Here are three ways that educators can better prepare students for CPA Evolution:
1. Update Student Advising Language
Educators should map student advising language to the new CPA Evolution Model Curriculum. The new model uses a “core + discipline” approach; this language frames what students need to already be doing: mastering the core accounting curriculum but also thinking of a “discipline” focus for the job market.
The core represents the spine of the typical accounting major requirements. The discipline represents a direction that a student can specialize in for purposes of taking the new CPA Exam. The three disciplines are:
- Business Analysis and Reporting, including research, government and nonprofit accounting and advanced accounting topics
- Information Systems and Controls, including risk assessment, tests of internal controls and system and organization controls (SOC) engagements
- Tax Compliance and Planning, including individual and corporate taxation
The disciplines can be framed as a focus for electives, potential minors and potential graduate-level courses but also as a pathway into the workforce.
2. Integrate Technology
Technology, data analysis and data visualization should be integrated into every course, including fundamentals of accounting. Accounting textbooks have been integrating data-intensive skills for years; more is likely to come as they adapt to the new licensure requirements. Students should also be increasingly pushed into technologies like spreadsheets, data visualization software and coding.

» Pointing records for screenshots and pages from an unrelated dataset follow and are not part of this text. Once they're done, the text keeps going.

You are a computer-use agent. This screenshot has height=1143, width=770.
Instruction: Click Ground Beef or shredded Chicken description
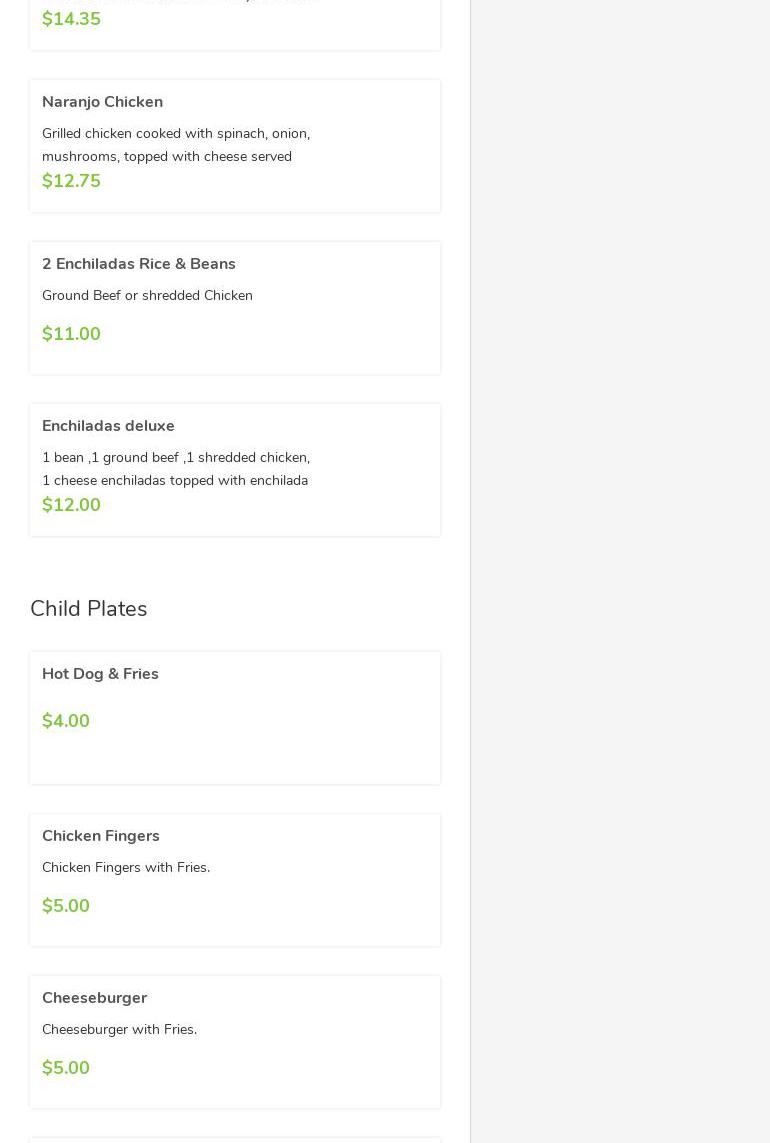coord(147,296)
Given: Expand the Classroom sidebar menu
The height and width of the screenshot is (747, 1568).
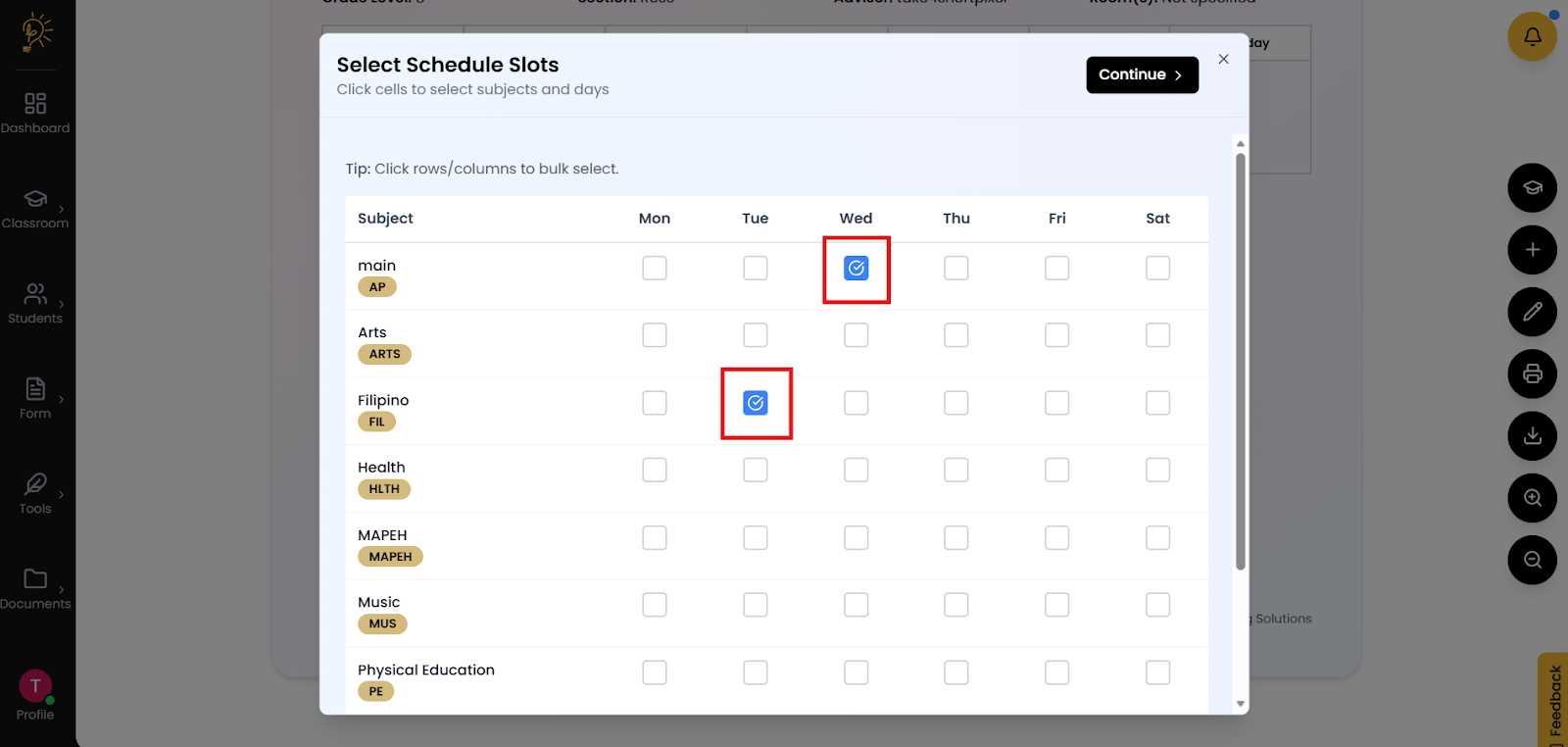Looking at the screenshot, I should tap(35, 208).
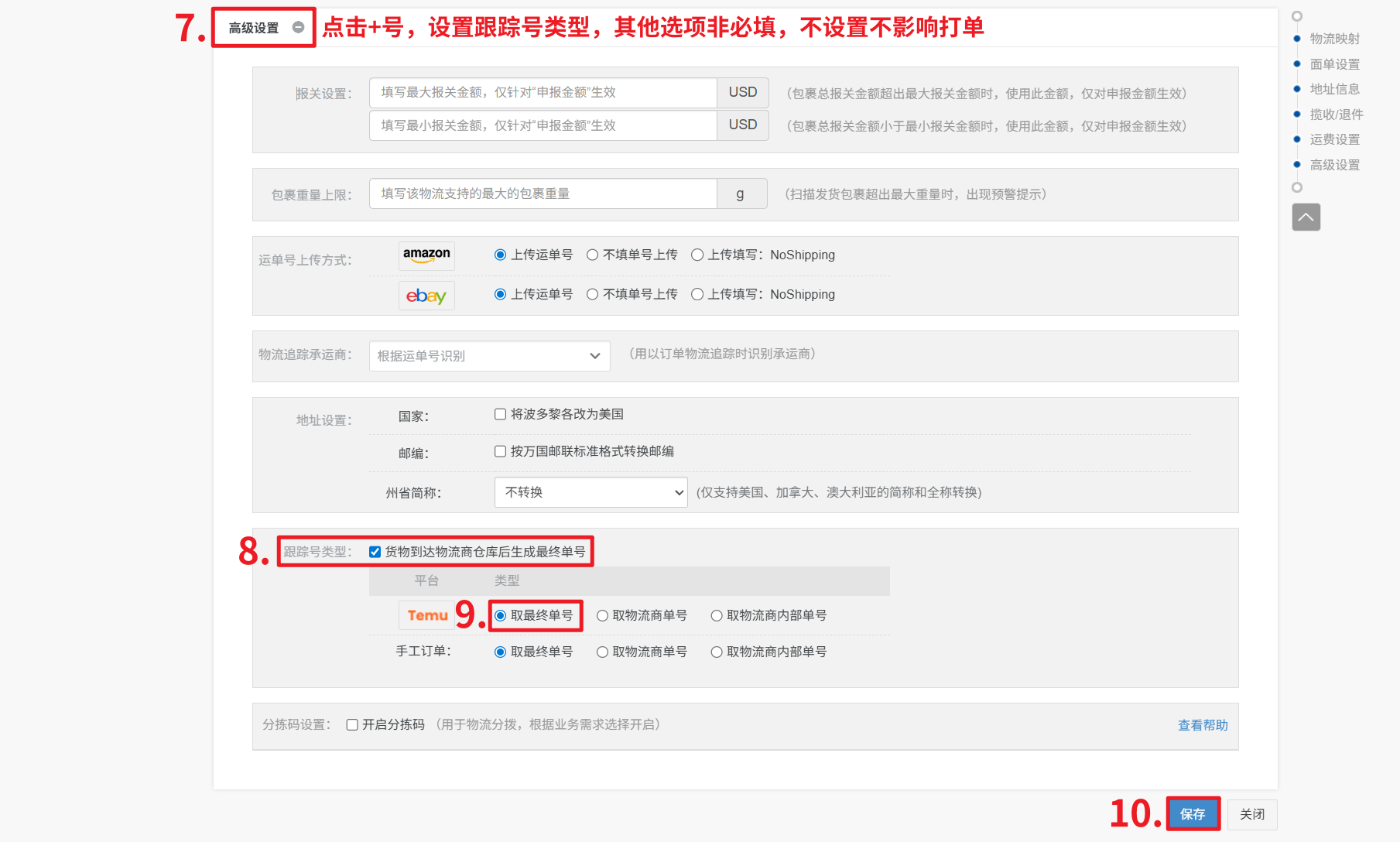Open the 查看帮助 link
This screenshot has width=1400, height=842.
click(1202, 725)
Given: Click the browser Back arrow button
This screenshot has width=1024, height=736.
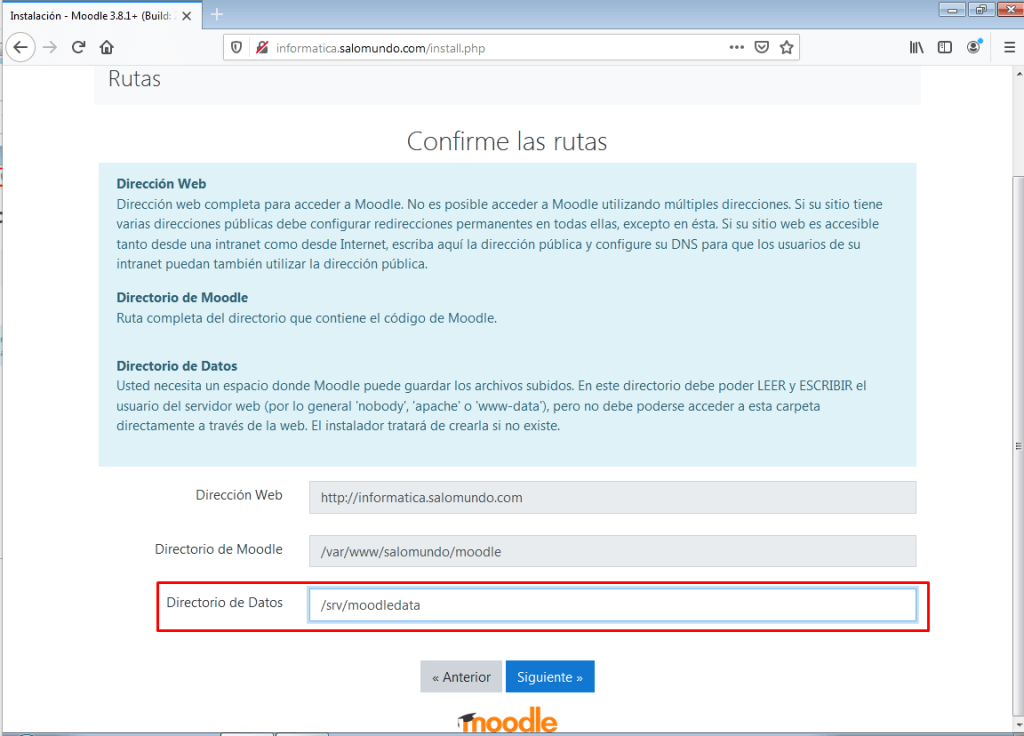Looking at the screenshot, I should (21, 47).

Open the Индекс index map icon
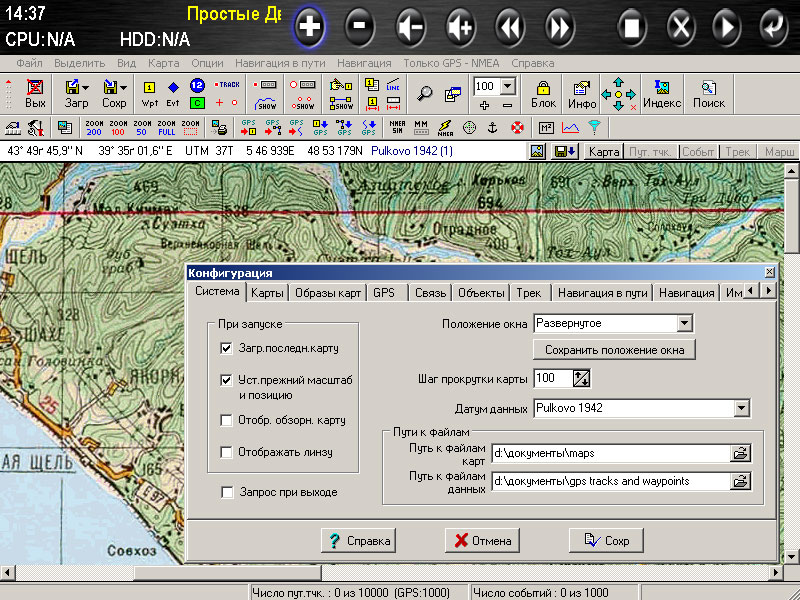pyautogui.click(x=661, y=94)
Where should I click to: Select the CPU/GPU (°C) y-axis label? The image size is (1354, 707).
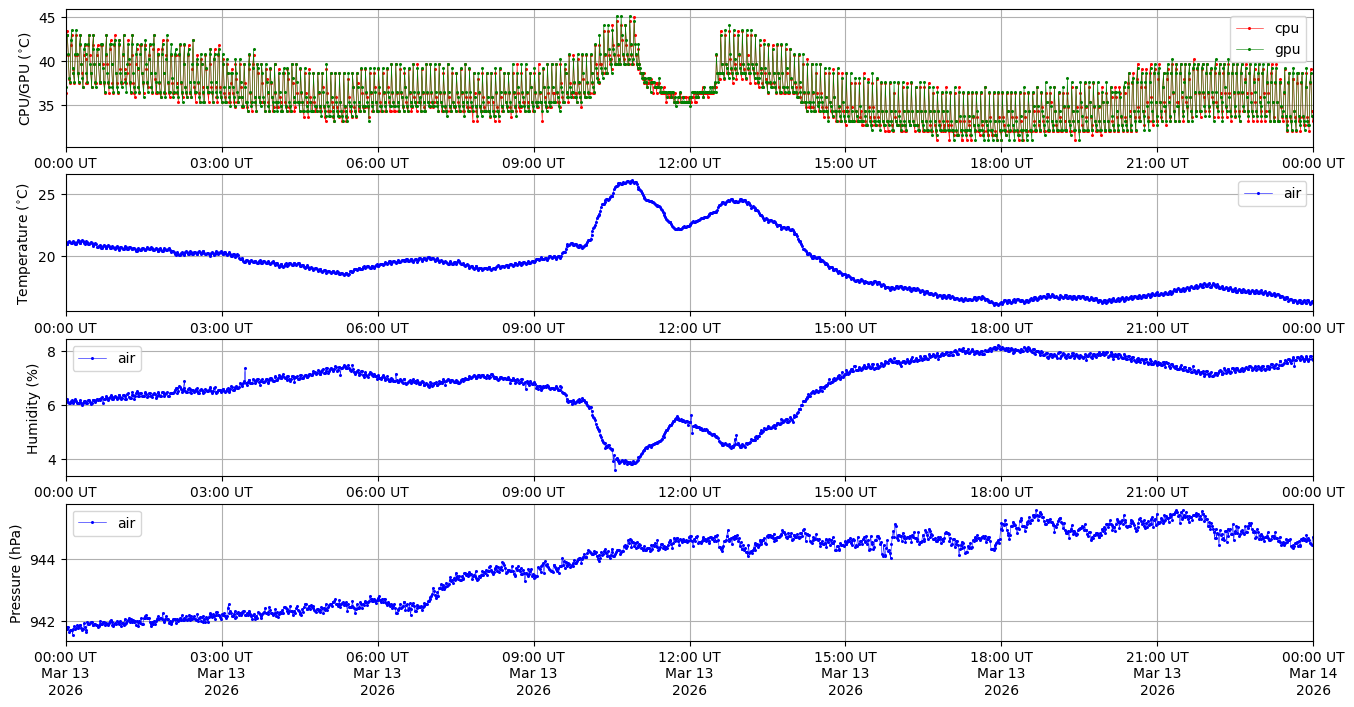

Educators can do this as early as the fundamentals in accounting courses. For example, I asked my students to create a balance sheet from scratch within a spreadsheet, using ledger data pulled from a textbook exercise. This was a simple yet powerful exercise that required me to build more time into the lesson as the students struggled to master the spreadsheet environment in addition to learning the fundamentals of accounting. The most basic spreadsheet tasks — such as widening columns or merging cells, writing formulas and learning data types, and separating the account name from the account balance into separate cells — was time consuming for them to master. That was time I needed to create in my class, but it was worth it; it gave students the space to act in two spheres at once — accounting and technology — which is what the workforce is demanding of them. Educators must give students that experience in the classroom.
Accounting programs can also adjust on a macro level. In fall 2021, Saint Peter’s University launched “Microsoft Excel for Accounting & Business Environments,” and the course is now a required computer science course for accounting majors.
3. Bring in Guest Speakers
Educators should leverage guest speakers, particularly recent graduates who are working at the staff level. Current accounting students are learning during an exciting and rapidly changing time in the profession. Bringing in guest speakers can help classrooms remain connected to the profession. Once again, this is time that professors must surrender, but benefits abound. Last semester, I invited two former students back to speak. Their insights were immediate, concrete and relatable to students in the classroom and generated deeper discussions around concerns that many students felt about entering the workforce, approaching CPA Exam prep and more.
Adjusting curriculum and classroom learning towards CPA Evolution and the 2024 Exam changes is an imperative for the college classroom. Professors and program leaders must help their students enter the 2024 paradigm prepared to not just pass the CPA Exam but thrive in a new and exciting career.